> _RAW DATA_:
________________________

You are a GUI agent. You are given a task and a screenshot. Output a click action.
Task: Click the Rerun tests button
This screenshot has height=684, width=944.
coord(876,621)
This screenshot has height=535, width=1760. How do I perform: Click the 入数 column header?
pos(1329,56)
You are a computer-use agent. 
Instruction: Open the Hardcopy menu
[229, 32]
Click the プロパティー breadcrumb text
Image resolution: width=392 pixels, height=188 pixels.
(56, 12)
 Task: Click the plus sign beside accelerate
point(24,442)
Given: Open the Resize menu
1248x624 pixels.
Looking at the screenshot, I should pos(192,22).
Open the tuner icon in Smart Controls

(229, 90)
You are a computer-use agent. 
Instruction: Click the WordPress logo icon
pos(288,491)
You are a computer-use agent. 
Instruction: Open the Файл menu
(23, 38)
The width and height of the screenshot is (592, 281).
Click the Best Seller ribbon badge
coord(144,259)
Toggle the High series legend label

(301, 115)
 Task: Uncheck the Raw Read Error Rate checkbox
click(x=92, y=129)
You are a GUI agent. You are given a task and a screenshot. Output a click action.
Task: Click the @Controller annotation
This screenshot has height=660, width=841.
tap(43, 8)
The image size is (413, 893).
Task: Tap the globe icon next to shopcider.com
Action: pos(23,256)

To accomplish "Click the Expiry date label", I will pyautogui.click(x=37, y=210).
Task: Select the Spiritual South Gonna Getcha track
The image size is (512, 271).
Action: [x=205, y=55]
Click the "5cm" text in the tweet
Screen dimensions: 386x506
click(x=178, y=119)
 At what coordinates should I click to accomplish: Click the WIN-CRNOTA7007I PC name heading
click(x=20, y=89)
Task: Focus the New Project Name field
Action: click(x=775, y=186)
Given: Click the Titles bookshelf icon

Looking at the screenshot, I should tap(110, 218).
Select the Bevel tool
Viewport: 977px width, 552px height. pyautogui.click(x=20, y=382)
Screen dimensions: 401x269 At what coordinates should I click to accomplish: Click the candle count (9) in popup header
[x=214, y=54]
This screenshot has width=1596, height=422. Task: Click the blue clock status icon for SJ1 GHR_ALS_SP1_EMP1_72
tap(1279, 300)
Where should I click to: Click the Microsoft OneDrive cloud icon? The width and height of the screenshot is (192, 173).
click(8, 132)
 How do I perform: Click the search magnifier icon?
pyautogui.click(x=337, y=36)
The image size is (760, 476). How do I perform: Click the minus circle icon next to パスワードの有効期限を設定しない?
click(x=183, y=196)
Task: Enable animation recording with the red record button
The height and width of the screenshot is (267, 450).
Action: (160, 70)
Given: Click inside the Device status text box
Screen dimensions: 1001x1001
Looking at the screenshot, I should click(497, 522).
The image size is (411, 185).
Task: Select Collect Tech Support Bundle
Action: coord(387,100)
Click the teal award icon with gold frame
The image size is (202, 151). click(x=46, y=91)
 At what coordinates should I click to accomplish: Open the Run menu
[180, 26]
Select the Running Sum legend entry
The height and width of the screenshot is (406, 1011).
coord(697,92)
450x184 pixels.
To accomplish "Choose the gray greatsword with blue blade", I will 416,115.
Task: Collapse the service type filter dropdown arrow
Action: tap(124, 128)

________________________

> _WORK ORDER_: Every line of the data above should be output exactly as written.

> _RESPONSE TO THE EXERCISE_:
You are a GUI agent. You are given a task and a screenshot. Output a click action.
Task: Click the Rerun tests button
This screenshot has height=684, width=944.
coord(876,621)
This screenshot has height=535, width=1760. How do I perform: Click the 入数 column header?
pos(1329,56)
You are a computer-use agent. 
Instruction: Open the Hardcopy menu
[229, 32]
Click the プロパティー breadcrumb text
Image resolution: width=392 pixels, height=188 pixels.
(56, 12)
 Task: Click the plus sign beside accelerate
point(24,442)
Given: Open the Resize menu
1248x624 pixels.
Looking at the screenshot, I should pos(192,22).
Open the tuner icon in Smart Controls

(229, 90)
You are a computer-use agent. 
Instruction: Click the WordPress logo icon
pos(288,491)
You are a computer-use agent. 
Instruction: Open the Файл menu
(23, 38)
The width and height of the screenshot is (592, 281).
Click the Best Seller ribbon badge
coord(144,259)
Toggle the High series legend label

(301, 115)
 Task: Uncheck the Raw Read Error Rate checkbox
click(x=92, y=129)
You are a GUI agent. You are given a task and a screenshot. Output a click action.
Task: Click the @Controller annotation
This screenshot has height=660, width=841.
tap(43, 8)
The image size is (413, 893).
Task: Tap the globe icon next to shopcider.com
Action: pos(23,256)

To accomplish "Click the Expiry date label", I will pyautogui.click(x=37, y=210).
Task: Select the Spiritual South Gonna Getcha track
The image size is (512, 271).
Action: [x=205, y=55]
Click the "5cm" text in the tweet
Screen dimensions: 386x506
click(x=178, y=119)
 At what coordinates should I click to accomplish: Click the WIN-CRNOTA7007I PC name heading
click(x=20, y=89)
Task: Focus the New Project Name field
Action: click(x=775, y=186)
Given: Click the Titles bookshelf icon

Looking at the screenshot, I should tap(110, 218).
Select the Bevel tool
Viewport: 977px width, 552px height. pyautogui.click(x=20, y=382)
Screen dimensions: 401x269 At what coordinates should I click to accomplish: Click the candle count (9) in popup header
[x=214, y=54]
This screenshot has width=1596, height=422. Task: Click the blue clock status icon for SJ1 GHR_ALS_SP1_EMP1_72
tap(1279, 300)
Where should I click to: Click the Microsoft OneDrive cloud icon? The width and height of the screenshot is (192, 173).
click(8, 132)
 How do I perform: Click the search magnifier icon?
pyautogui.click(x=337, y=36)
The image size is (760, 476). How do I perform: Click the minus circle icon next to パスワードの有効期限を設定しない?
click(x=183, y=196)
Task: Enable animation recording with the red record button
The height and width of the screenshot is (267, 450).
Action: (160, 70)
Given: Click inside the Device status text box
Screen dimensions: 1001x1001
Looking at the screenshot, I should click(497, 522).
The image size is (411, 185).
Task: Select Collect Tech Support Bundle
Action: coord(387,100)
Click the teal award icon with gold frame
The image size is (202, 151). click(x=46, y=91)
 At what coordinates should I click to accomplish: Open the Run menu
[180, 26]
Select the Running Sum legend entry
The height and width of the screenshot is (406, 1011).
coord(697,92)
450x184 pixels.
To accomplish "Choose the gray greatsword with blue blade", I will 416,115.
Task: Collapse the service type filter dropdown arrow
Action: tap(124, 128)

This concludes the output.